Active learning methodologies can significantly enhance antibody development and optimization:

• Iterative screening approaches:

  • Begin with small labeled datasets and expand strategically

  • Active learning can reduce the number of required antigen variants by up to 35%

  • Speed up the learning process compared to random screening approaches

• Library-on-library screening optimization:

  • Test many antigens against many antibodies to identify specific interacting pairs

  • Use machine learning models to predict target binding by analyzing many-to-many relationships

  • Address out-of-distribution prediction challenges when test antibodies differ from training data

• Antibody specificity enhancement:

  • Implement protein microarray testing during development

  • The HuProt™ microarray contains 81% of the human proteome

  • Only antibodies proven specific against the proteome are released through development pipelines

• Application-specific optimization:

  • Systematically test antibodies across multiple conditions and applications

  • Develop standardized validation protocols for each application (WB, IHC, IP)

  • Document detailed protocols to ensure reproducibility

• Cross-reactivity assessment:

  • Test against closely related proteins (e.g., other Tis11 family members)

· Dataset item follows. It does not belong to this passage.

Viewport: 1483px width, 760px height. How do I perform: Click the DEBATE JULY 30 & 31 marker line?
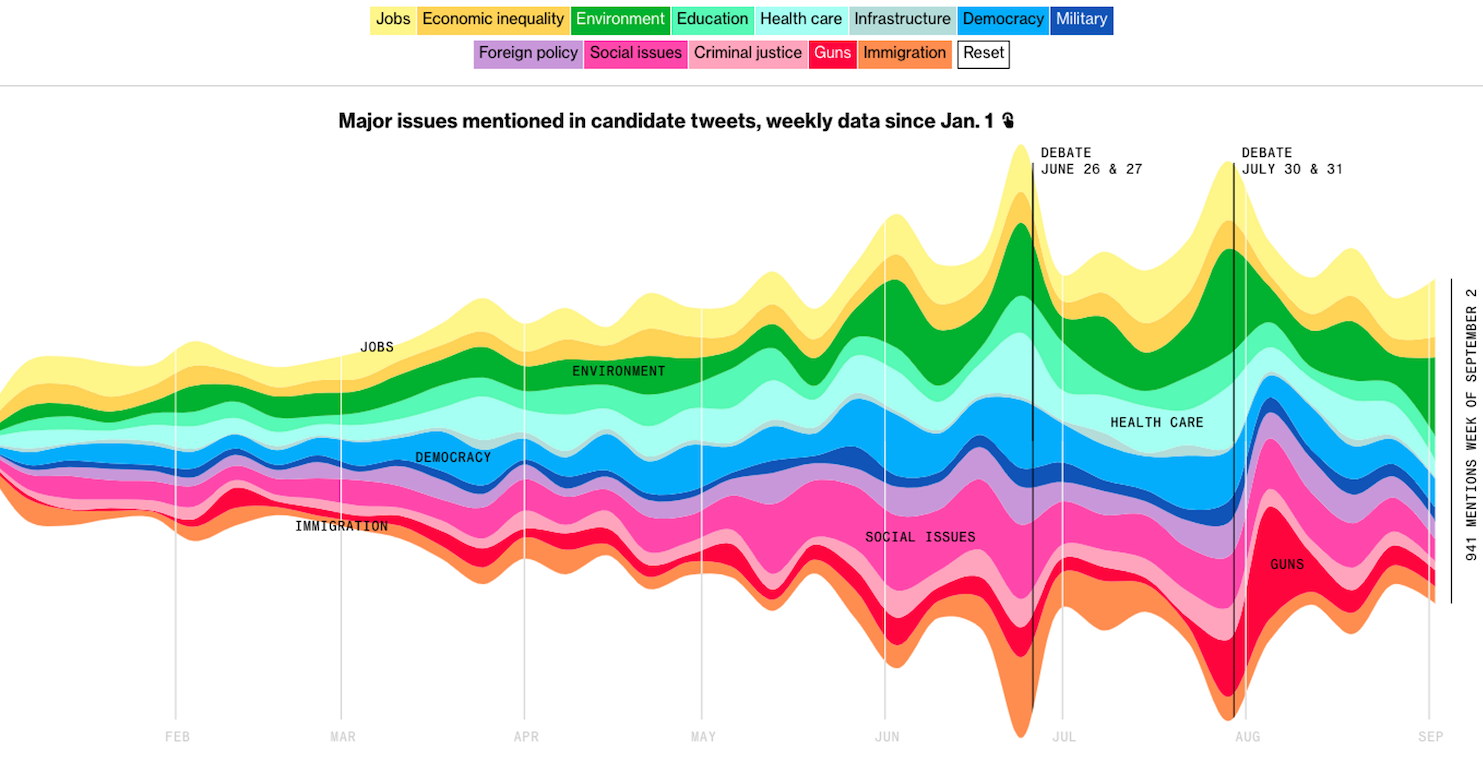click(1233, 400)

  • Confirm specificity using knockout/knockdown controls

  • Address the reproducibility crisis in antibody research through rigorous validation

These active learning approaches can help overcome the challenges of antibody cross-reactivity, which impacts data relevancy and results in significant time and resources wasted on poor antibodies .

What emerging technologies might enhance our understanding of BRF1 function in cellular processes and disease states?

Several cutting-edge technologies hold promise for advancing BRF1 research:

• Single-cell multi-omics:

  • Combine transcriptomics and proteomics at single-cell resolution

  • Map BRF1 expression heterogeneity within tumors and correlate with cell states

  • Identify cell-specific BRF1 targets and regulatory networks

• CRISPR-based functional genomics:

  • Implement genome-wide CRISPR screens to identify BRF1 genetic interactions

  • Use CRISPRi/CRISPRa for precise modulation of BRF1 expression

  • Develop CRISPR knock-in models with tagged endogenous BRF1 for live imaging

• Spatial transcriptomics and proteomics:

  • Map BRF1 expression and its targets within tissue architecture

  • Correlate with immune cell infiltration patterns in tumor microenvironments

  • BRF1 influences immune cell infiltration in prostate tumors

• Proteome-wide interaction mapping:

  • Apply BioID or APEX proximity labeling to identify BRF1 protein interaction networks

  • Use mass spectrometry to catalog BRF1 post-translational modifications

  • Map dynamic changes in interactions during cellular differentiation or stress

• Organoid and patient-derived xenograft models:

  • Study BRF1 function in more physiologically relevant systems

  • Test effects of BRF1 modulation on 3D growth and differentiation

  • Evaluate therapeutic strategies targeting BRF1 pathways

These technologies will likely provide unprecedented insights into how BRF1 functions across different cellular contexts and disease states, potentially revealing new therapeutic opportunities.